Lambrechts, L. S.; Reid, X. J.; Kambanis, L.; Luong, C.; Kobakhidze, E.; Daners, A.; Zhong, Y.; Patel, K.; Franck, C. K.; Sani, H. M.; Taylor, C.; Low, J. K.; Payne, R. J.; Mackay, J. P.

BRD4 regulates gene transcription in complex eukaryotes, in part through the binding of its tandem bromodomains to acetylated lysine residues found in histones and transcription factors. Despite pharmacological inhibition of these domains showing promise in preclinical studies, clinical trial data have been less encouraging so far. A stronger understanding of BRD4 biochemistry could provide a route to better outcomes. To advance on prior work, which has focused almost entirely on the binding of isolated bromodomains and acetylated peptides, we have sought the preferred nucleosomal binding partner of full-length BRD4. We demonstrate that BRD4 binds with sub-micromolar affinity to both unmodified nucleosomes and to DNA alone. In strong contrast to BRD4-peptide interactions, we also find that the affinity of BRD4 for nucleosomes is increased only 2-4-fold by histone acetylation and that this affinity has little dependence on the acetylation pattern.

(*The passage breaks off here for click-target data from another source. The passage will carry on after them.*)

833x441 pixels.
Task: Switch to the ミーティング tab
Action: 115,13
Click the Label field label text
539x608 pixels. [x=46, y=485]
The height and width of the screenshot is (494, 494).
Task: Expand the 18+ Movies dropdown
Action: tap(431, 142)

Despite this modest effect of acetylation, binding of BRD4 to acetyllysine in the nucleosome was more resistant to perturbation by mutation or small-molecule inhibition than BRD4-peptide interactions. Our work helps bridge the gap between cellular and prior in vitro work and provides clues to explain the in vivo chromatin occupancy profile of BRD4 and how it changes upon therapeutic inhibition.